--- Begin RECORDS SUPPLIED ---
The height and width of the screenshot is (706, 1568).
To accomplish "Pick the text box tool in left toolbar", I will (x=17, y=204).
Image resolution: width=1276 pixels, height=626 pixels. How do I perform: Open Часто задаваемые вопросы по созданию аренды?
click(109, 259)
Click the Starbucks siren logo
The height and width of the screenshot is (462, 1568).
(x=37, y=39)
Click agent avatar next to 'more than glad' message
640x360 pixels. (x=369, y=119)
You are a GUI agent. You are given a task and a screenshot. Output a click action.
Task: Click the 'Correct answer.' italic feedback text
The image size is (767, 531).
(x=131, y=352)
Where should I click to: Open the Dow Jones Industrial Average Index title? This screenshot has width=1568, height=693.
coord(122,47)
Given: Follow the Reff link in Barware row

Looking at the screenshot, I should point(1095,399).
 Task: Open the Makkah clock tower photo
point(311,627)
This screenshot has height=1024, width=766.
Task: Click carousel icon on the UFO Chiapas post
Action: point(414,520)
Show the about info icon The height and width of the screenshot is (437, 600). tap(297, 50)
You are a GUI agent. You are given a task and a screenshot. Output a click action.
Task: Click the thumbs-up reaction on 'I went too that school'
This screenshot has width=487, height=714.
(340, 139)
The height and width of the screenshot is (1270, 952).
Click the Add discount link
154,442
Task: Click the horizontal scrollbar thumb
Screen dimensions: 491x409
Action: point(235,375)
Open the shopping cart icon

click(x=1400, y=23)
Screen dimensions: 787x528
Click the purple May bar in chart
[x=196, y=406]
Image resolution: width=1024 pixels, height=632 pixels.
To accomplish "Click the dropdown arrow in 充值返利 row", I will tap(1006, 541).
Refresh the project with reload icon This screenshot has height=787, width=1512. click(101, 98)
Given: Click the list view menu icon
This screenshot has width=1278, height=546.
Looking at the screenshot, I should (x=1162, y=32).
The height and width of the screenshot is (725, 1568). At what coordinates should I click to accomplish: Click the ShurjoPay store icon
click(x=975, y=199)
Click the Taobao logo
--- End RECORDS SUPPLIED ---
Reproduce everything from the line containing "Task: Open the Makkah clock tower photo" down to the final line above, both included, character for character.

 Task: Open the Makkah clock tower photo
point(311,627)
This screenshot has height=1024, width=766.
Task: Click carousel icon on the UFO Chiapas post
Action: point(414,520)
Show the about info icon The height and width of the screenshot is (437, 600). tap(297, 50)
You are a GUI agent. You are given a task and a screenshot. Output a click action.
Task: Click the thumbs-up reaction on 'I went too that school'
This screenshot has width=487, height=714.
(340, 139)
The height and width of the screenshot is (1270, 952).
Click the Add discount link
154,442
Task: Click the horizontal scrollbar thumb
Screen dimensions: 491x409
Action: point(235,375)
Open the shopping cart icon

click(x=1400, y=23)
Screen dimensions: 787x528
Click the purple May bar in chart
[x=196, y=406]
Image resolution: width=1024 pixels, height=632 pixels.
To accomplish "Click the dropdown arrow in 充值返利 row", I will tap(1006, 541).
Refresh the project with reload icon This screenshot has height=787, width=1512. click(101, 98)
Given: Click the list view menu icon
This screenshot has width=1278, height=546.
Looking at the screenshot, I should (x=1162, y=32).
The height and width of the screenshot is (725, 1568). At what coordinates should I click to accomplish: Click the ShurjoPay store icon
click(x=975, y=199)
Click the Taobao logo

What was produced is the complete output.